» **Source passage**:
No I have neither lost my mind nor changed my ideals. But before I explain my position, I have some commentary on a deceptive article on Australian housing I read earlier this week.
Chris Joye wrote an article in The Business Spectator in response to the recently published Housing Affordability report for the USA, Canada, UK and Australia which showed clearly on a regional basis that Australia has some of the most unaffordable housing on the globe. Firstly young Chris tried in vain to establish that the author had conflicts of interests due to some connection with work done for property developers. Whilst I did not get the conflict I did get the fact that Chris was less than full on his disclosure of his conflict. Chris's connection with the Rismark businesses does not spell out that these businesses rely primarily on speculative investments in the Australian housing market. Success is directly related to prices either going up or at least the perception that they will. So no greater conflict of interest on this subject could possibly exist. But what really got me was the use of irrelevant historical statistics and analysis to justify his position and the reference to the ratio of of median house prices to median family income as a crude measure. This cannot go unchallenged. Let me tell you a story.

Few perhaps know that Chris likes to race motor bikes across country sort of like the Dakar rally. Well so does my cousin Dave, we should all remember him for his simple philosophy on taking investment advice. Well Chris and Dave were going to take part in a race across the Simpson Desert, just the two of them. So Dave turns up on a 30 year old Kawasaki 900 stripped to the bone with the the biggest off road bike tyres anyone has ever seen. A pretty crude outfit to be sure. Chris on the other hand, turns up on the latest and largest Bultaco trail bike, carbon fiber frame and with electronics that until recently were only found in expensive luxury cars. It was a sweltering 40 degree plus day. It would take 2 days to get across with a fuel, food and water stop at the end of the first day.
Dave looks at Chris and says, "That's a pretty sophisticated set up you've got there Chris, very impressive. But what extra work have you done on your bike?"
Chris says, "I don't need anything else. This bike has been tested on the best tracks in Europe and I have a fuel gauge that is so sophisticated that it can tell me that I have enough fuel to just get me the stopover point if I travel at a certain speed across this terrain."
"That's mighty impressive" says Dave "But I'm just not that sophisticated. All I did was strip out all the excess weight and use that benefit to reinforce the chassis. Gear it down to a lower torque and reseal the engine so the sand wont get in. I'm also bringing some water, food, extra fuel and this." As he pulls out a 2 foot shifting spanner. "Fix anything on this bike with this even change a tyre. What extras you bringing Chris?"

» **Required task**:
Reproduce the passage on Australian housing from "Few perhaps know" to "the first day.", keeping every word and punctuation mark unchanged.

» **Extracted data**:
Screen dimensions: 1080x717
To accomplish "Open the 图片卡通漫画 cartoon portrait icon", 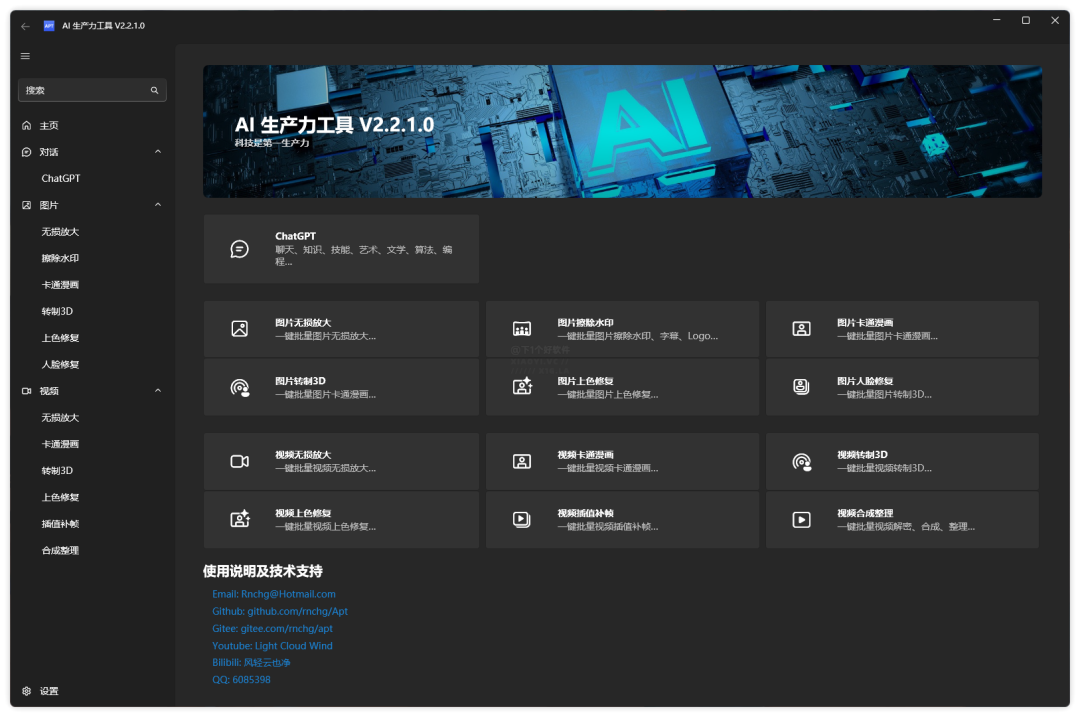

--

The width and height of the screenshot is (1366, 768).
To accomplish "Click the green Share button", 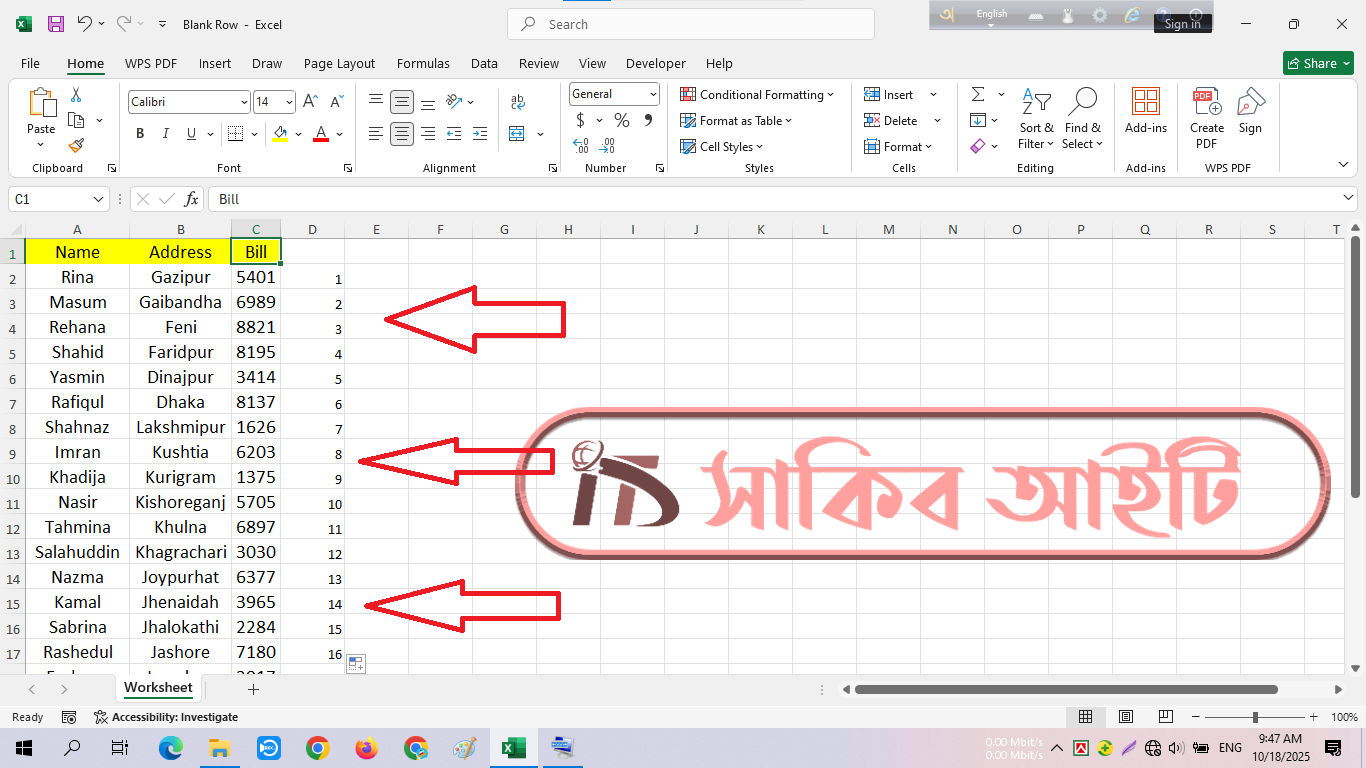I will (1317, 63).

» **Right answer**:
Few perhaps know that Chris likes to race motor bikes across country sort of like the Dakar rally. Well so does my cousin Dave, we should all remember him for his simple philosophy on taking investment advice. Well Chris and Dave were going to take part in a race across the Simpson Desert, just the two of them. So Dave turns up on a 30 year old Kawasaki 900 stripped to the bone with the the biggest off road bike tyres anyone has ever seen. A pretty crude outfit to be sure. Chris on the other hand, turns up on the latest and largest Bultaco trail bike, carbon fiber frame and with electronics that until recently were only found in expensive luxury cars. It was a sweltering 40 degree plus day. It would take 2 days to get across with a fuel, food and water stop at the end of the first day.